Y	Hacker News new \| ask \| show \| jobs

by rarestblog 4914 days ago

* I noted in post that "SELECT 1" was done in 100ms round-trip, so I subtracted that from all points where it was reasonable. (No point to subtract it from 8 seconds).

* Not sure about the index support. Didn't try.

My idea was quite simple. I have some data at work (databases up to 30GB). Sometimes we hope to find something better. The main question was - will RedShift help, will it be radically faster? Will it be radically easier?

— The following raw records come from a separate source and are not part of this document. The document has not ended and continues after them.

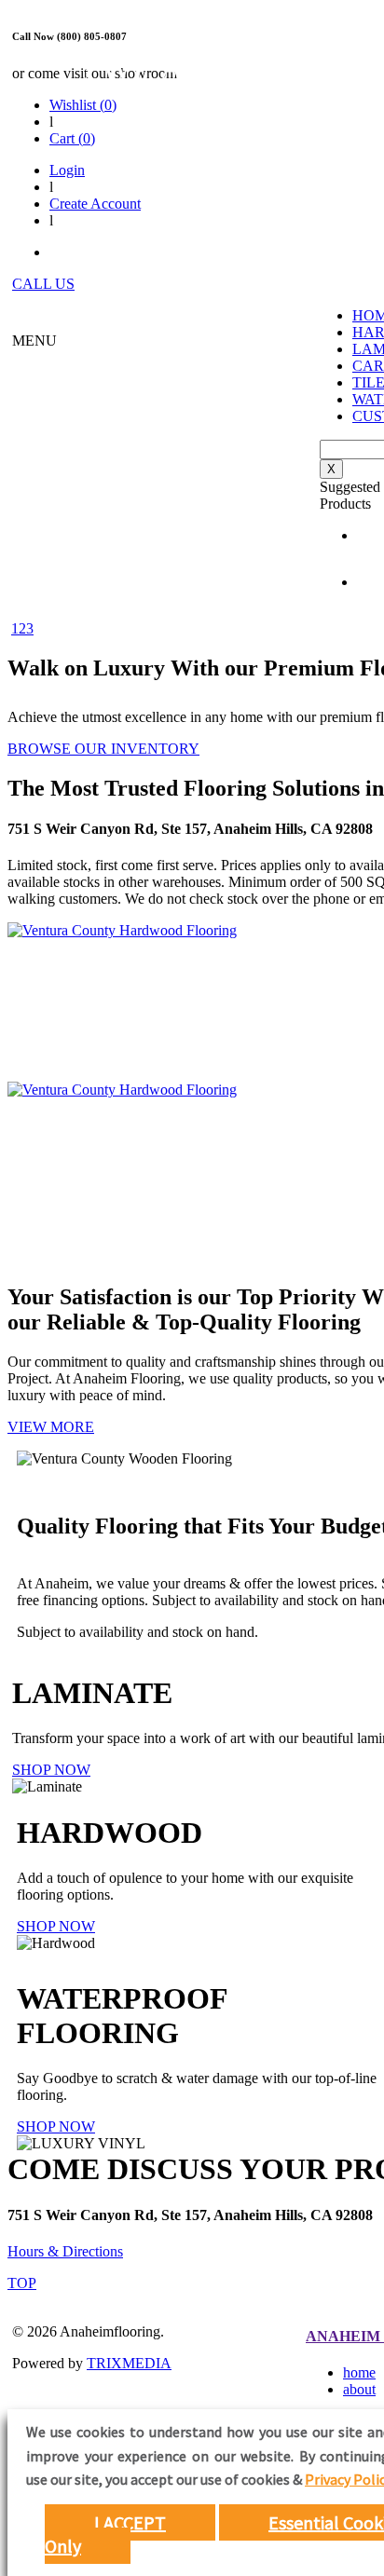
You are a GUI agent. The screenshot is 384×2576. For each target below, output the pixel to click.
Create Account (95, 203)
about (359, 2389)
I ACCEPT (130, 2522)
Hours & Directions (65, 2251)
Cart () (72, 138)
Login (67, 170)
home (359, 2372)
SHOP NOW (51, 1770)
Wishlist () (83, 105)
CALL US (43, 284)
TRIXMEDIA (129, 2363)
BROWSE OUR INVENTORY (103, 748)
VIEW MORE (50, 1427)
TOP (21, 2283)
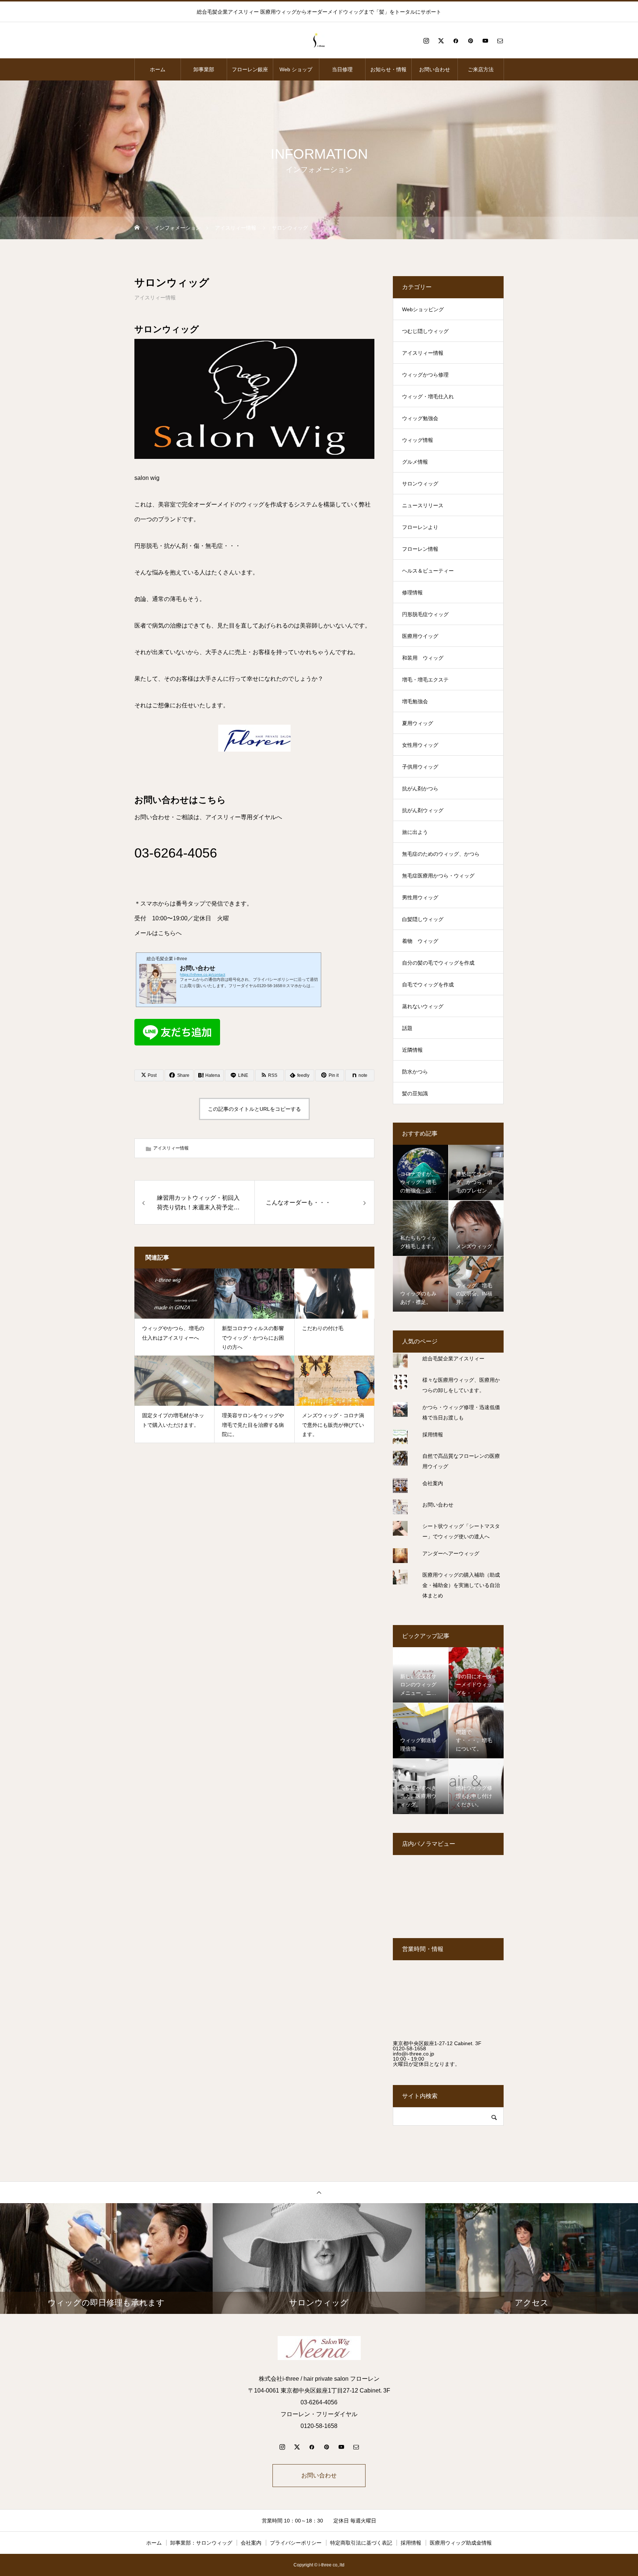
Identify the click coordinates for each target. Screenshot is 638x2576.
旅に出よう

The answer for me - no, it won't help in my case, we need that 30GB data in real time, it looks like RedShift is more when you have 1TB+ data. Yes, it is radically easier.

2 comments

lcampbell 4914 days ago

Thanks for the reply. I figured for a dataset of that size, the main bottleneck might be not indexing -- maybe RedShift stores row data in a higher-latency medium while keeping indexes in-memory. Curious, I checked the documentation[1] and found this:

> Amazon Redshift doesn’t require indexes or materialized views and so uses less space than traditional relational database systems.

Reading through the rest of their FAQ, it sounds like they echo your conclusion -- RedShift shines the most for use-cases where the dataset is large enough that, to use PostgreSQL, you'd have to shard out multiple instances.

--

[1] http://aws.amazon.com/redshift/faqs/#0030

nieksand 4914 days ago

I don't see your python code defining a distribution or sort key for Redshift which is an important design consideration. (For my own use case of log analysis, I sort on datetime and use an "even" distribution). Also doesn't look like you ran "vacuum" or "analyze" after doing the loads to Redshift. So the query optimizer has no statistics to drive its decisions.

And as others have pointed out, your 30 GB data set is pretty tiny. You could look at some of the in-memory DB options out there if you need to speed things up.